Slowly Changing Fact Table? - sql

Background)
I've gone through the process of building a fact table for our inventory data that will in theory act as a nightly snapshot of our warehouse. What is recorded is information such as quantity, weights, locations, statuses, etc. The data is very granular and in many cases not specifically related to a single entity (our source database records inventory data as having three primary keys: licenseplate aka pallet, product, and packaging type - so it has essentially 3 business keys and no surrogate key).
The goal is to be able to have a 100% accurate recreation of our warehouse management system's data, that is viewable for any one day in history. So I can look up and see how many pallets of product XYZ was in location 1234 on the 4th of August.
Question 1)
Now, I have built this fact table to structurally look like a Slowly Changing Dimension, Type 2. Is this wrong? I've been reading up a little on accumulating snapshot fact tables and i'm beginning to question my design. What is the best practice in this situation?
Question 2)
If my design is ok, how do I configure Analysis services so that it recognizes my DateStart and DateEnd columns in the FACT table?

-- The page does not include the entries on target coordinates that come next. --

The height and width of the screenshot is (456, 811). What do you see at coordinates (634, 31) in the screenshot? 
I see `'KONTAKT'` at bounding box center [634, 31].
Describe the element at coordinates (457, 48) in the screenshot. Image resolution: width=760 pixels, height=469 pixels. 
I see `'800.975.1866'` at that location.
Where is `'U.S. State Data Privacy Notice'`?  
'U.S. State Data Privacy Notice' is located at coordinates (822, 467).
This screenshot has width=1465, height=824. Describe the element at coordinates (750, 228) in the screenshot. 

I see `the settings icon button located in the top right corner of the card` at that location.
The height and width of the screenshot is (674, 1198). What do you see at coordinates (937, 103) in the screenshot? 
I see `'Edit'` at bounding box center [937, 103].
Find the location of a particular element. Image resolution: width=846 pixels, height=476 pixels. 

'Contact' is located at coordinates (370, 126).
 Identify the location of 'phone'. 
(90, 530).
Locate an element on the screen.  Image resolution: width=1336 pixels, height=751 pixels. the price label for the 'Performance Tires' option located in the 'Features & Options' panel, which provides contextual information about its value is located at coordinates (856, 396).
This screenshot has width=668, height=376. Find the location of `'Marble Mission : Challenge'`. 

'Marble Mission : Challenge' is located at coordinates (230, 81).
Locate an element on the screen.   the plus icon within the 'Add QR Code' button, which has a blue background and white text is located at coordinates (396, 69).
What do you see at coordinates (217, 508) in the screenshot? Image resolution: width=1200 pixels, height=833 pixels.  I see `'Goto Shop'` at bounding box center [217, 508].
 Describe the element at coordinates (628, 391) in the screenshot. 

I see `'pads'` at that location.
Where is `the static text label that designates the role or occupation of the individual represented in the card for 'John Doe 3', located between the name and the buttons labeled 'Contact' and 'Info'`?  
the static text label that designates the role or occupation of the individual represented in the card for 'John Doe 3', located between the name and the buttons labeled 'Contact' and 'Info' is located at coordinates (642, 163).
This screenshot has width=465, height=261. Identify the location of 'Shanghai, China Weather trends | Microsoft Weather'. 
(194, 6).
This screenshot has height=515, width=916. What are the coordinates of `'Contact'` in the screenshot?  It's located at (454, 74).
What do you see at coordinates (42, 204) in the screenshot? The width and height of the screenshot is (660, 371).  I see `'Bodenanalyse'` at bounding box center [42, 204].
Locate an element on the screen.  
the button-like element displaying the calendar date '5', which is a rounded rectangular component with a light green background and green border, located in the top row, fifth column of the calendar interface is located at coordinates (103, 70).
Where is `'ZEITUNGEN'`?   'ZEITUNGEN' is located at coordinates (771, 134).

I have found some information on how to configure this for dimensions but it does not seem to work/apply to fact tables.
For reference - My fact table's structure (with added notes about columns):
CREATE TABLE [dbo].[FactInventory](
[id] [int] IDENTITY(1,1) NOT NULL, (fact table only surrogate key)
[DateStart] [datetime] NULL, (record begin date)
[DateEnd] [datetime] NULL, (record end date)
[CreateDate] [datetime] NULL, (create date of the inventory record in src db)
[CreateDateId] [int] NULL, (create date dimension key)
[CreateTimeId] [int] NULL, (create time dimension key)
[LicensePlateId] [int] NULL, (pallet id dimension key)
[SerialNumberId] [int] NULL, (serial number id dimension key)
[PackagedId] [int] NULL, (packaging type id dimension key)
[LotId] [int] NULL, (inventory lot id dimension key)
[MaterialId] [int] NULL, (product id dimension key)
[ProjectId] [int] NULL, (customer project id dimension key)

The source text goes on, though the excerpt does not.